* _Problems and tasks_:
1/ Switch "training" to "practice" and write out the knee on neck choke thread from "## Hanzou (Sep" up to and including "mindset had changed.".
2/ Shorten the paragraph of the knee on neck choke thread that begins "Anyway, I was curious", keeping its main facts.
3/ Carry on the knee on neck choke thread from where it stops.

* _Passage_:
# Knee on neck choke



## Hanzou (Sep 20, 2018)

I've used this in a SD situation a few years ago, and I felt absolutely horrible about it, because it seemed pretty brutal doing it on someone not prepared for it, and it wasn't a life or death situation.

Anyway, I was curious if this technique is considered something to be used while training and competition, or do people view this as a "dirty" move that should be avoided for a different submission? My Bjj gym looked down on the move and said we shouldn't do it. Just wondering if the mindset had changed.


----------



## Tony Dismukes (Sep 20, 2018)

I’d have no problem doing it or having it done to me in sparring. It might be a bit too mean to do on new white belts, but otherwise it seems a perfectly cromulent technique.


----------



## Martial D (Sep 20, 2018)

Hanzou said:


> I've used this in a SD situation a few years ago, and I felt absolutely horrible about it, because it seemed pretty brutal doing it on someone not prepared for it, and it wasn't a life or death situation.

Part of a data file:

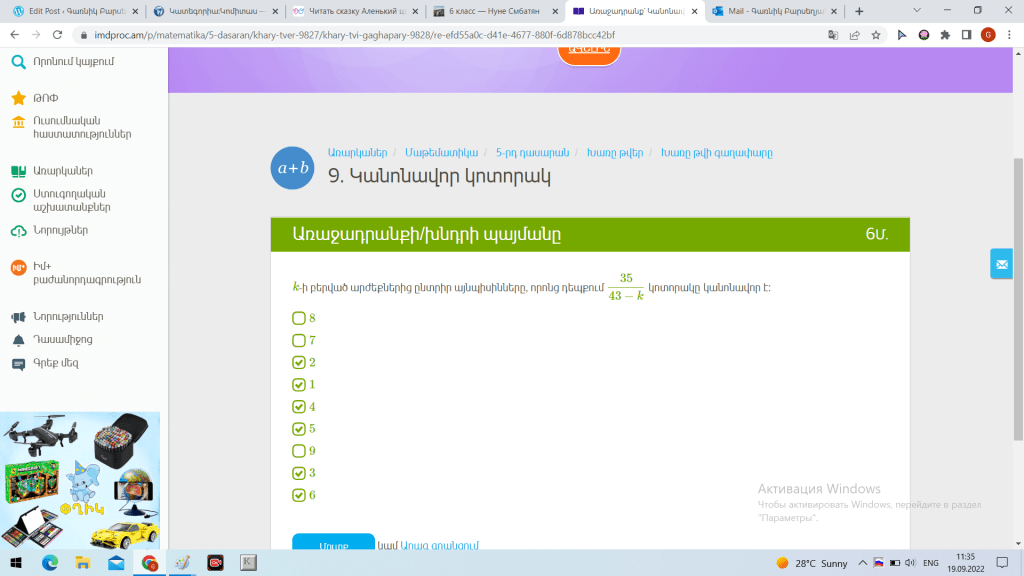
Task: Click the browser address bar URL
Action: pyautogui.click(x=400, y=34)
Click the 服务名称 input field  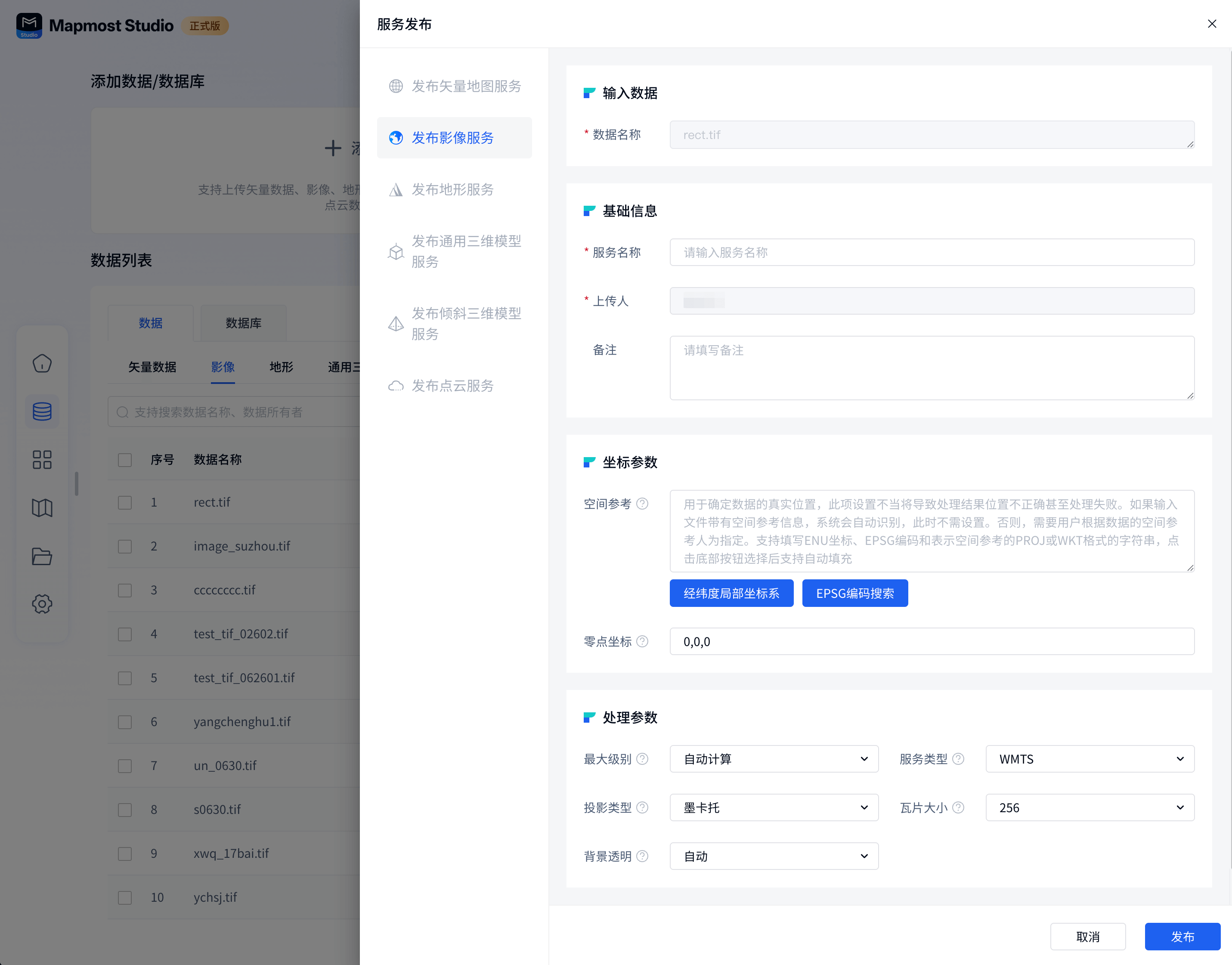[932, 253]
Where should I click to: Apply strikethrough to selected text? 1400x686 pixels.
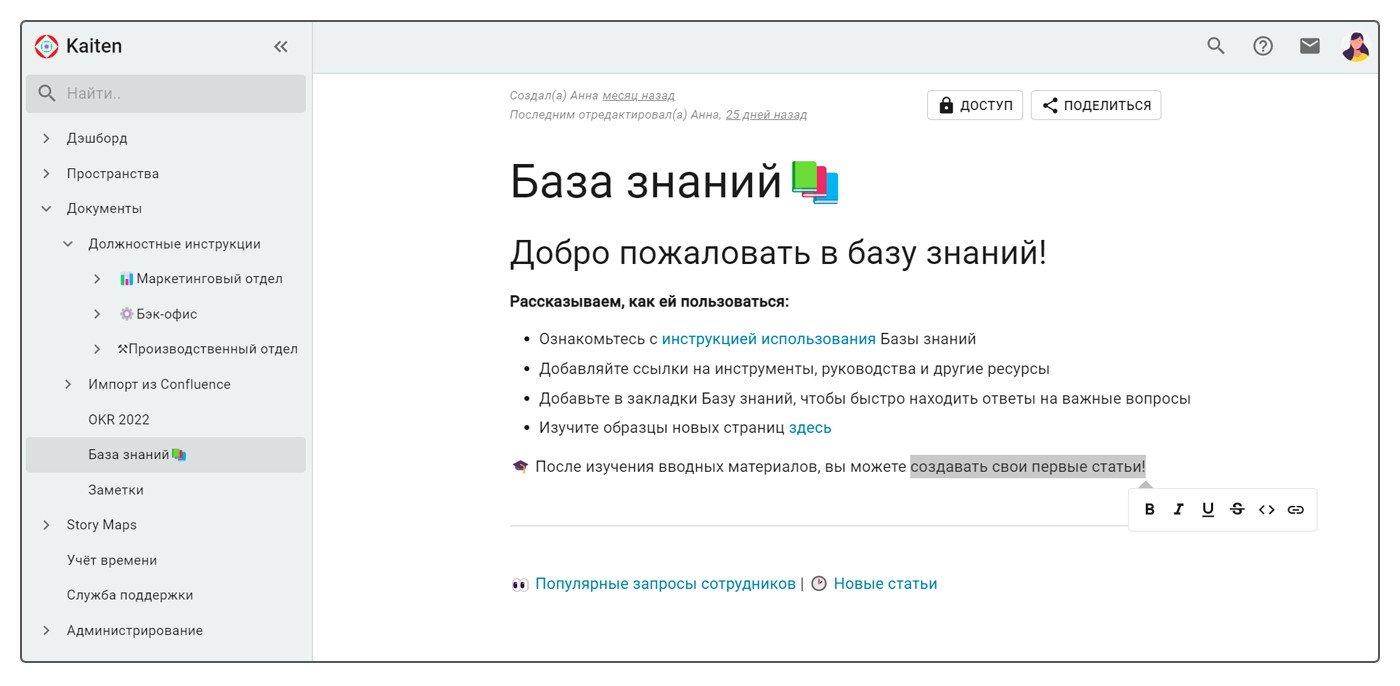(x=1237, y=510)
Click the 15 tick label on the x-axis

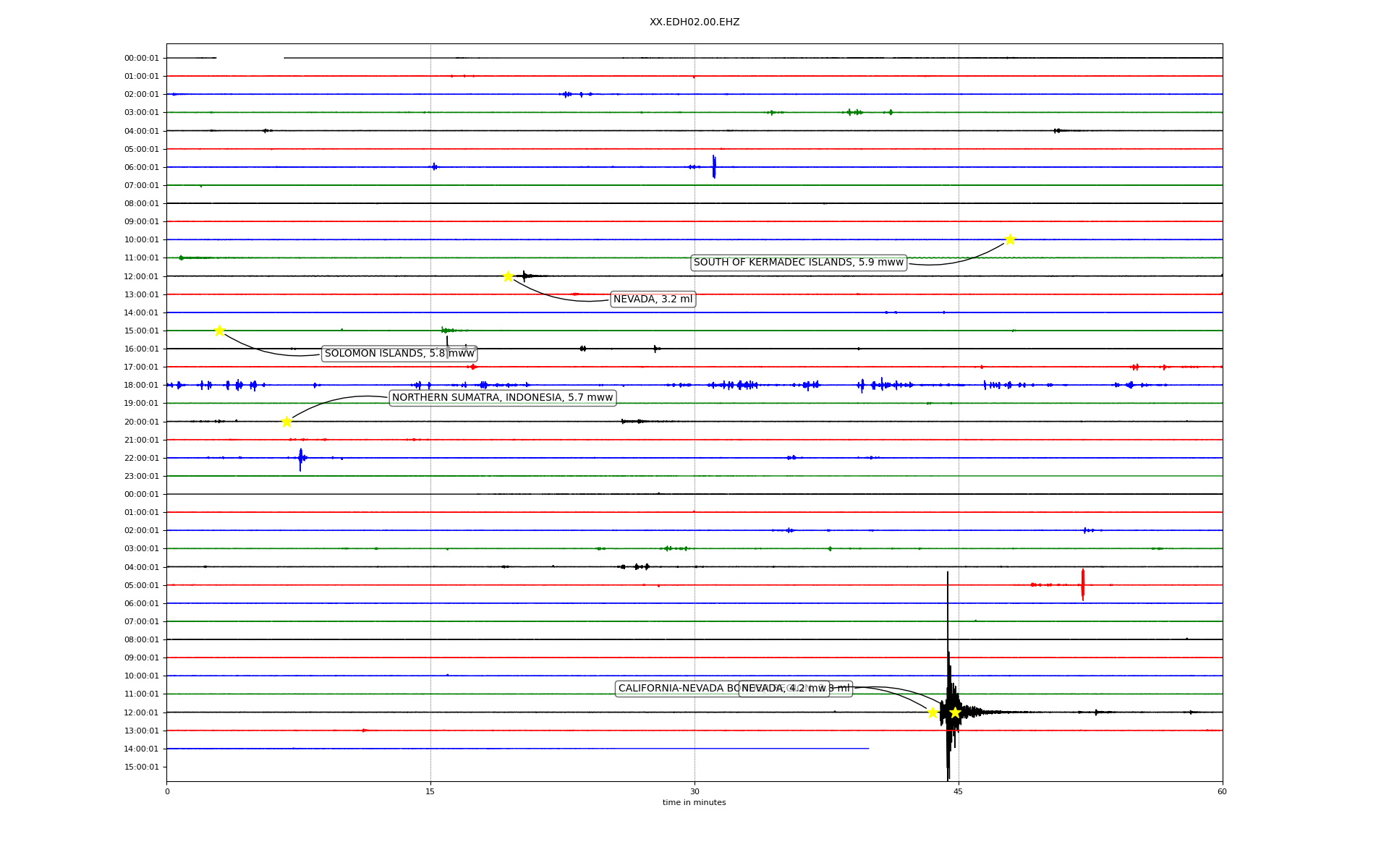coord(430,792)
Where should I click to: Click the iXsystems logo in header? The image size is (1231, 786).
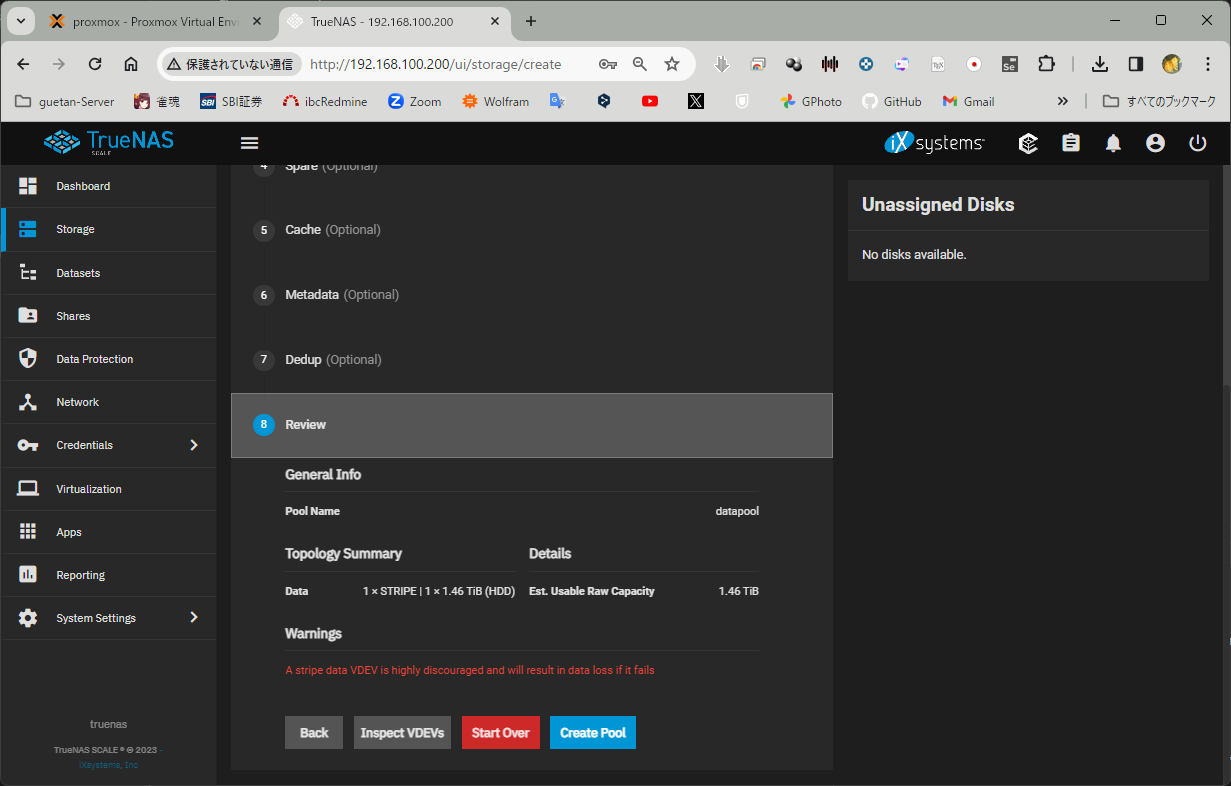[934, 143]
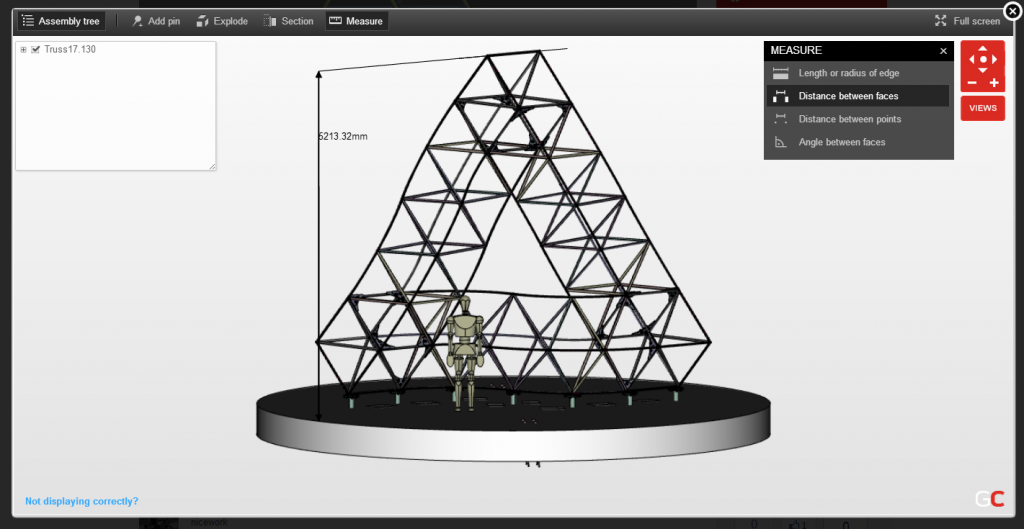Image resolution: width=1024 pixels, height=529 pixels.
Task: Click the Add pin tool
Action: [156, 21]
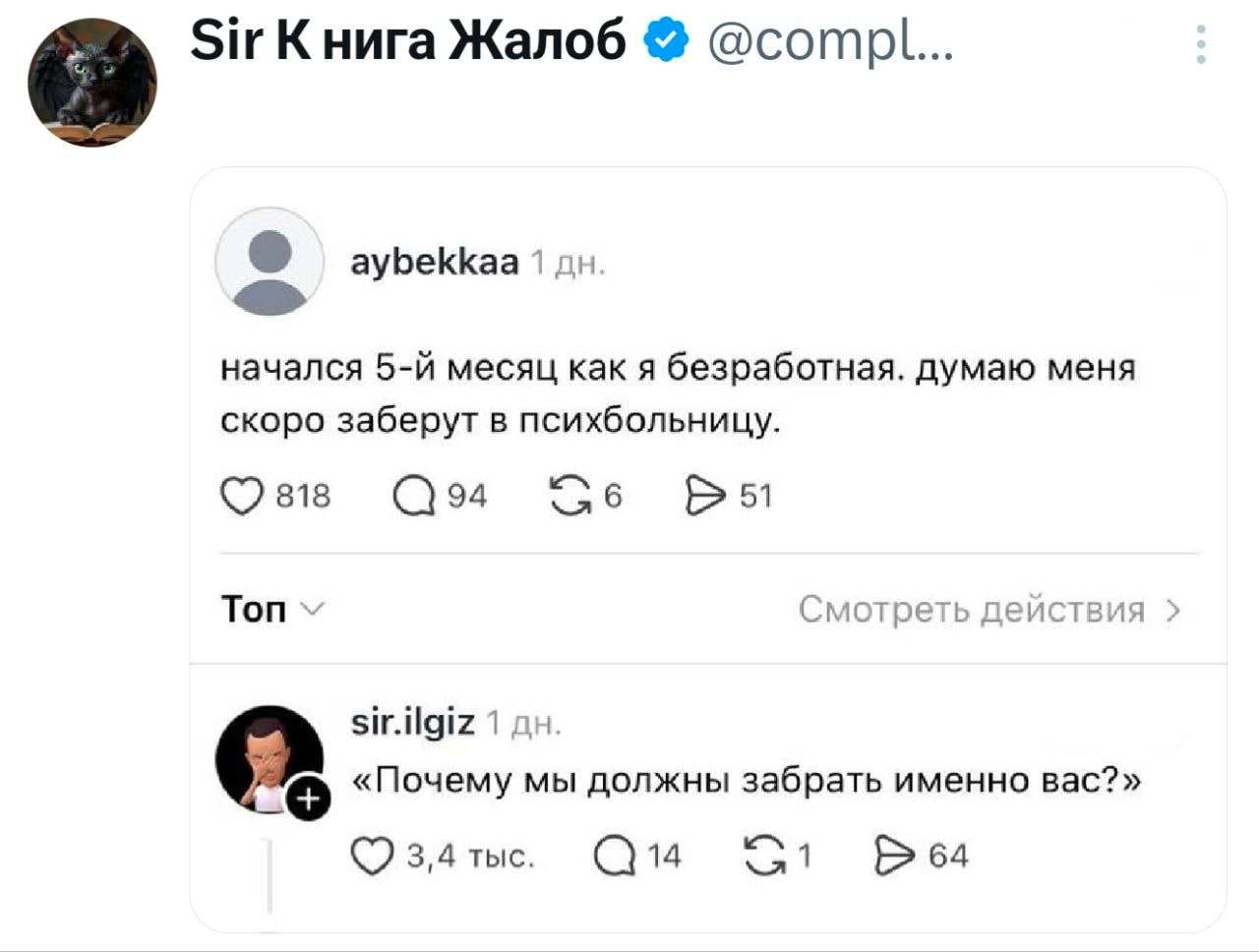Image resolution: width=1259 pixels, height=952 pixels.
Task: Repost sir.ilgiz's reply
Action: click(x=762, y=856)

* _Task-by-task outputs_:
1/
## Hanzou (Sep 20, 2018)

I've used this in a SD situation a few years ago, and I felt absolutely horrible about it, because it seemed pretty brutal doing it on someone not prepared for it, and it wasn't a life or death situation.

Anyway, I was curious if this technique is considered something to be used while practice and competition, or do people view this as a "dirty" move that should be avoided for a different submission? My Bjj gym looked down on the move and said we shouldn't do it. Just wondering if the mindset had changed.

2/ Is this technique acceptable in training and competition, or is it seen as a "dirty" move better replaced by another submission? My Bjj gym disapproved of it and told us not to use it, so I'm wondering if views have changed.

3/
> 
> Anyway, I was curious if this technique is considered something to be used while training and competition, or do people view this as a "dirty" move that should be avoided for a different submission? My Bjj gym looked down on the move and said we shouldn't do it. Just wondering if the mindset had changed.


Hah, I remember when this was introduced to us. Coach filed it into the 'dick move' category, but he didn't discourage it's use.


----------



## Hanzou (Sep 20, 2018)

Thanks for the replies. I guess my instructor just didn't like it. I know when I did it on "the street" it was definitely effective and easy to set up. However, I didn't feel good about doing it (guy started screaming), and I was very afraid of legal repercussions.


----------



## Buka (Sep 20, 2018)

I think if you held it a few seconds longer he would have stopped screaming. 

I don't find anything wrong with it. Certainly not as offensive as using the word "cromulent."

And not to be the Fashion Police or anything, but that particular pink gi is the single ugliest gi I have ever seen. Anywhere.


----------



## pdg (Sep 20, 2018)

Buka said:


> And not to be the Fashion Police or anything, but that particular pink gi is the single ugliest gi I have ever seen. Anywhere.



Really?

I think it's awesome.


----------



## Dirty Dog (Sep 20, 2018)

I prefer the Neon Neck choke, and I agree with Buka. Tony, you be forced to wear an ugly pink gi for using "cromulent" in public.


----------



## Tony Dismukes (Sep 20, 2018)

Dirty Dog said:


> I prefer the Neon Neck choke, and I agree with Buka. Tony, you be forced to wear an ugly pink gi for using "cromulent" in public.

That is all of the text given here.